Secrétariat de l'Assemblée des Premières Nations du Québec et du Labrador

Secrétariat de l'Assemblée des Premières Nations du Québec et du Labrador
Cardinal communication

08 oct. 2011 00h01 HE

APNQL : Le premier ministre devrait vendre un Plan Sud aux Québécois

WENDAKE, QUEBEC--(Marketwire - 8 oct. 2011) - Le Chef de l'Assemblée des Premières Nations du Québec et du Labrador (APNQL) est scandalisé et totalement insulté de voir les premiers ministres Fillon et Charest se partager les supposés territoires vierges du nord du 49e parallèle du Québec, faisant la promotion de cette nouvelle fièvre klondikienne du XXIe siècle.

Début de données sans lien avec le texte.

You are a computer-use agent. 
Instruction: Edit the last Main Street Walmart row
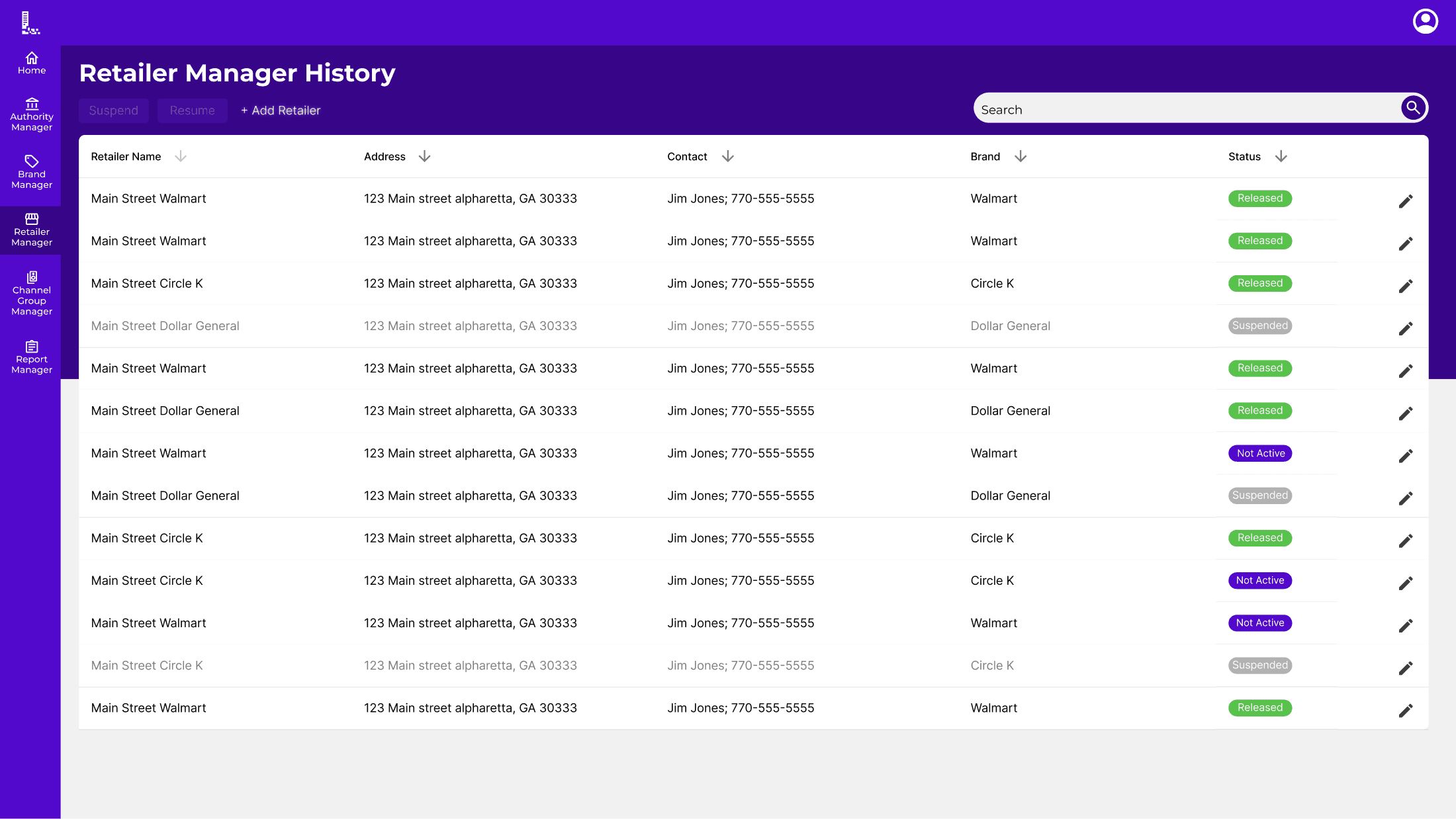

« Le job de premier ministre du Québec est facile par les temps qui courent. Quoi de mieux que de parcourir les vieux pays pour séduire afin de vendre les ressources des nouveaux pays. Et pourquoi ne pas laisser à d'autres le soin de répondre sur les collusions, collisions et autres colles, servies abondamment au gouvernement du Québec » s'est indigné le Chef de l'APNQL.

Les Premières Nations de ces territoires que l'on présente au monde comme étant des territoires vierges et offrant au premier venu des ressources à perte de vue, rappelle une fois de plus au gouvernement du Québec qu'il a des obligations envers ces peuples qui n'ont rien à voir avec les devoirs du gouvernement provincial envers ses municipalités.

« En vertu de la Déclaration des Nations Unies sur les droits des peuples autochtones, que le Canada a endossée et qui s'applique au Québec indépendamment du cadre constitutionnel, le Québec doit consulter et accommoder nos peuples sur des bases qui ne sont pas celles applicables aux municipalités » a rappelé M. Picard. Les municipalités sont les créations du gouvernement du Québec, pas les Premières Nations. Le premier ministre Jean Charest le sait très bien. Autrement dit, on ne consulte pas les Innus de Ékuanishit selon les mêmes règles que l'on utiliserait pour consulter Hâvre Saint-Pierre, car celle-ci ne peut prétendre aux mêmes droits que les Innus. « C'est de cette réalité dont le premier ministre ne parle pas lorsqu'il parle du Plan Nord au Québec, et encore moins en Europe » affirme Ghislain Picard.

Des questions fondamentales doivent être posées au gouvernement du Québec et il revient au premier ministre d'y répondre. En effet, les nombreuses controverses entourant le milieu de la construction, ici au Québec, jointes à l'inaptitude de son gouvernement à prendre la seule décision évidente à prendre, soit celle de tenir une commission d'enquête publique, soulèvent des doutes sérieux quant à sa sincérité sur les questions qui touchent les communautés des Premières Nations dans le contexte du Plan Nord.

« Les Indiens sont-ils vraiment tous d'accord pour laisser leurs ressources au premier venu? À la place de M. Charest, je vérifierais avant de vendre la peau d'un ours qui est toujours bien vivant » de conclure le Chef Picard.

À propos de l'APNQL :

L'APNQL est l'organisme régional qui regroupe les 43 Chefs des Premières Nations du Québec et du Labrador.